NEVER have I watched such a distressing documentary drama series than the recent Mr Bates vs the Post Office, bringing to the attention of the British public the horror of twenty years Post Office prosecutions of 700 sub-postmasters and mistresses.

Hundreds of innocent lives wrecked and ruined, families losing their homes, driven into bankruptcy, treated by neighbours as felons, their children bullied at school because their mum or dad was a "thief". Lifelong reputations destroyed. 230 completely innocent postmasters and mistresses ending up in jail. One taking their own life.

And all this on the word of Post Office executives with no understanding that computers are fallible. With many millions of lines of code there is no computer that does not have multiple flaws. All the reasons computer manufacturers distribute correcting updates and patches every month.
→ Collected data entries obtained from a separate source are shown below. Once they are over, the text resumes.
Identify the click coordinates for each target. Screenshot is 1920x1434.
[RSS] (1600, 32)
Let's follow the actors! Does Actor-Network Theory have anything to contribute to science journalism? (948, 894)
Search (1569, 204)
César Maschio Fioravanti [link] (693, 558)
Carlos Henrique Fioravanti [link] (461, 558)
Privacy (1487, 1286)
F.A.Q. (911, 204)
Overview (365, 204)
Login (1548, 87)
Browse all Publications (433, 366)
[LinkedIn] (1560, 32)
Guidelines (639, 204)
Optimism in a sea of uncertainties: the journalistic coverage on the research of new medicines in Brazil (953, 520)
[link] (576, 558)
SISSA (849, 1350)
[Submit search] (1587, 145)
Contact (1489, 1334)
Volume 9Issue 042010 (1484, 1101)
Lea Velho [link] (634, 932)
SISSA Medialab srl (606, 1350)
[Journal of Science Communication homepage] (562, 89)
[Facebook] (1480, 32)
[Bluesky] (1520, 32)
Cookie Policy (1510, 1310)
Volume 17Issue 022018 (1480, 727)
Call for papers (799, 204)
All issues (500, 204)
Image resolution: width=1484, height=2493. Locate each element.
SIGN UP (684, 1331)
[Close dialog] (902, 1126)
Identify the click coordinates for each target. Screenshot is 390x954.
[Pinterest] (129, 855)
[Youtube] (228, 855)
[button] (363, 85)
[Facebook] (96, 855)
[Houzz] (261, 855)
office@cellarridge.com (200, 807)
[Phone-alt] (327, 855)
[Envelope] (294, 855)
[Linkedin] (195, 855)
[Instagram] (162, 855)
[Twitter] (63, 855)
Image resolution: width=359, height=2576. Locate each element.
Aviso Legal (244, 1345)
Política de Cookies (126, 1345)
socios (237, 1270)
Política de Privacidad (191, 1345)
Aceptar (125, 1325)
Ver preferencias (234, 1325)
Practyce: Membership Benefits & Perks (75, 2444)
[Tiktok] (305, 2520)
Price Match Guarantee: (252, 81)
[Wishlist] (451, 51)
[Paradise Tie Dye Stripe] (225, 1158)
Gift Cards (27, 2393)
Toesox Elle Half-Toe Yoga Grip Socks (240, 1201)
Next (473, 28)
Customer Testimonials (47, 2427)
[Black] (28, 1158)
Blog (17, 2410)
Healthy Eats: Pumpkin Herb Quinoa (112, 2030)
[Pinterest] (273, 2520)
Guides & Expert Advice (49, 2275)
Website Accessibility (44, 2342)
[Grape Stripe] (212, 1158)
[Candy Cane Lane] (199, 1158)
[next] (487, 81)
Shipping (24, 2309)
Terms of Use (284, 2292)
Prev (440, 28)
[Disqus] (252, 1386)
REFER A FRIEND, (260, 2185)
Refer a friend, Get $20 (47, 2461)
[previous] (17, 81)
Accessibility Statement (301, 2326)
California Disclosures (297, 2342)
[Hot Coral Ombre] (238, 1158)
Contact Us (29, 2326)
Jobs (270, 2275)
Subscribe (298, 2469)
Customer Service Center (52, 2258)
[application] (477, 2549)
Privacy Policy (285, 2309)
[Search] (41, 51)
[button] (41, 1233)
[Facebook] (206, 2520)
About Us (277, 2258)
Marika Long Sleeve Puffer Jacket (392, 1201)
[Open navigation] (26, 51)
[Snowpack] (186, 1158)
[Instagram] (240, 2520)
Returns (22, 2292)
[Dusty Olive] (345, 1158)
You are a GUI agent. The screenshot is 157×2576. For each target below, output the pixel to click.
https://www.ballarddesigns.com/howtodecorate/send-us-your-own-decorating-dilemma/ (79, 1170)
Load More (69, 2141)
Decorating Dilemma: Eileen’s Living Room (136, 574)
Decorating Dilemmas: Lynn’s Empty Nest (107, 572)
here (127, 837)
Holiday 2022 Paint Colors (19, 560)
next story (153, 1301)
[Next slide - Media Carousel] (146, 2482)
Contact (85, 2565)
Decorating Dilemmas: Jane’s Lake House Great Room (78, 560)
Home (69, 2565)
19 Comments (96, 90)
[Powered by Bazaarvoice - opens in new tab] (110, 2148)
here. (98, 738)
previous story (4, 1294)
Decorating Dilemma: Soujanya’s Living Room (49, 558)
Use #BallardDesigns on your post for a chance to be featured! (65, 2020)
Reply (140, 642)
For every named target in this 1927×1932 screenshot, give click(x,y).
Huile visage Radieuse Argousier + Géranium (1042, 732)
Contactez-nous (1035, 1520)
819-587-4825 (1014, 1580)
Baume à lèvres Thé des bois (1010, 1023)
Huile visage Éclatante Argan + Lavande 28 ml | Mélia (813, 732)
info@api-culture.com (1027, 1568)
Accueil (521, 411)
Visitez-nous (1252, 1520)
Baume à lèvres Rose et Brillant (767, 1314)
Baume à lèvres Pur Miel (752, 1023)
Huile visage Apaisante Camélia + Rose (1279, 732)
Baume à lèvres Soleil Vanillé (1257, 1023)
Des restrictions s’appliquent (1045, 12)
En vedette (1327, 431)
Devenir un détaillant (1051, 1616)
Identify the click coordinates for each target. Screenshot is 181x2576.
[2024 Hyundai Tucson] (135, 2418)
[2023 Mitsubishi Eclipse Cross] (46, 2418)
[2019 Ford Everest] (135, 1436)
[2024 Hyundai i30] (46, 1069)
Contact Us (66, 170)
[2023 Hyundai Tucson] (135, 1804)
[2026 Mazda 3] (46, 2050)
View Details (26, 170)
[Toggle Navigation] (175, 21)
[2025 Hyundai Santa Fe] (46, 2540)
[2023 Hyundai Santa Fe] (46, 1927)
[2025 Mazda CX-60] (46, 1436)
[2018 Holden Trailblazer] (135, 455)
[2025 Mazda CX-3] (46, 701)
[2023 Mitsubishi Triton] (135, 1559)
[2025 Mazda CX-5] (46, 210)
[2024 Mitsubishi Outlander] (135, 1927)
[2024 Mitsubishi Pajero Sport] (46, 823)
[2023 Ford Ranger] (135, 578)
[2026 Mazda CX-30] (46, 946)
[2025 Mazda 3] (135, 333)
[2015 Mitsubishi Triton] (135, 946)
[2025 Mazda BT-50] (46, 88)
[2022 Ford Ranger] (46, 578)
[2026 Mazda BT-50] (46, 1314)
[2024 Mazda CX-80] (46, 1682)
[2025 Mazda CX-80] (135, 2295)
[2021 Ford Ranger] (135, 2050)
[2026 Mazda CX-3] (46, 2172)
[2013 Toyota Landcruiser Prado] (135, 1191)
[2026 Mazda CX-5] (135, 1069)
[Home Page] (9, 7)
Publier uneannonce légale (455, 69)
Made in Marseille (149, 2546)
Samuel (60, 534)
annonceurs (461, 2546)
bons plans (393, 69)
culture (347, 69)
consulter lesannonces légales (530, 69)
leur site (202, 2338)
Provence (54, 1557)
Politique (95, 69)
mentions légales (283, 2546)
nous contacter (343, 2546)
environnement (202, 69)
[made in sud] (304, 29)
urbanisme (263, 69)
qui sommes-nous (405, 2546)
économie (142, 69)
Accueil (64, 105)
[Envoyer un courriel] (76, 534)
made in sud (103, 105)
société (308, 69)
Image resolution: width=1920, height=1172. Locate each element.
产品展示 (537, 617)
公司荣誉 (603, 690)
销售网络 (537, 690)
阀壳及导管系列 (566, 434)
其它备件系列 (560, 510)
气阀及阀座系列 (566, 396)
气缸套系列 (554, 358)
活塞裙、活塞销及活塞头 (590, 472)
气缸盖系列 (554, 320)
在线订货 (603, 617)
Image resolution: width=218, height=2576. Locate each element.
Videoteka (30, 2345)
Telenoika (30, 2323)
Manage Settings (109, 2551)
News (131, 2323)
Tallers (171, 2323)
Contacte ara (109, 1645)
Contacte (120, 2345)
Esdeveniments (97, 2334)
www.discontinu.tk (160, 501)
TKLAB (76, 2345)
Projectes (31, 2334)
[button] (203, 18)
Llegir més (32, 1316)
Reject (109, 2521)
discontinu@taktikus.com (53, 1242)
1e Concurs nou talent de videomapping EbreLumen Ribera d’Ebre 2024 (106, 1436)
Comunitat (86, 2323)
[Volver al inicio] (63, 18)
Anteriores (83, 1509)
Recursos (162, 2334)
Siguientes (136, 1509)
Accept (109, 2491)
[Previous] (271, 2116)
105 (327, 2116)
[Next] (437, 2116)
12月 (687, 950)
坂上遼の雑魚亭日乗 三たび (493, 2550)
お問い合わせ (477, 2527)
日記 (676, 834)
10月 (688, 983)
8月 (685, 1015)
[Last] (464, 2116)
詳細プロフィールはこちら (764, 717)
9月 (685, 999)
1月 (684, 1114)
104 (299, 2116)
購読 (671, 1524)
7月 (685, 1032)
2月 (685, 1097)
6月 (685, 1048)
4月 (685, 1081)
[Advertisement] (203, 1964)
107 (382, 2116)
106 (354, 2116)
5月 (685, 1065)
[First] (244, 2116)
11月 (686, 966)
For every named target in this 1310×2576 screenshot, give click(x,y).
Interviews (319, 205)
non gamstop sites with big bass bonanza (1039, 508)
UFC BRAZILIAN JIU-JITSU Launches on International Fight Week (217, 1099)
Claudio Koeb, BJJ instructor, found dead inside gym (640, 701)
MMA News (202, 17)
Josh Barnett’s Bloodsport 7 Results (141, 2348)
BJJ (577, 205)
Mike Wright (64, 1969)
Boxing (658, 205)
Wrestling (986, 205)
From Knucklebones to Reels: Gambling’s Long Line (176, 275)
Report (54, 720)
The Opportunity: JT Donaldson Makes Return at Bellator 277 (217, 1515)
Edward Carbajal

But this was all lost on Post Office executives, telling all who queried their Horizon system it was "robust". Telling every postmaster or mistress distressed by shortfalls that they were "the only ones querying the system". With then hundreds of postmasters and mistresses prosecuted for theft, fraud, and false accounting.

Whole lives wrecked. How our world turns when those with not a clue how computers work take the blind view machines are infallible, responsible people running businesses, in their hundreds, are all lying. Computerised life wrecking.

It took then huge perseverance of postmaster Alan Bates, and many more postmasters and mistresses connecting together, to begin to take on the Post Office, over many years.

And now it's finally hit national attention, with great credit to the TV series producers, now, finally, politicians, including the Prime Minister, are paying attention. Finally police are looking into Post Office fraud offences. And about time to with you would hope full compensation for all who have suffered so terribly within months. Not more years.

Massive failure of anything like justice for so many. Taking in the end a major TV production to turn on British justice. And an election year.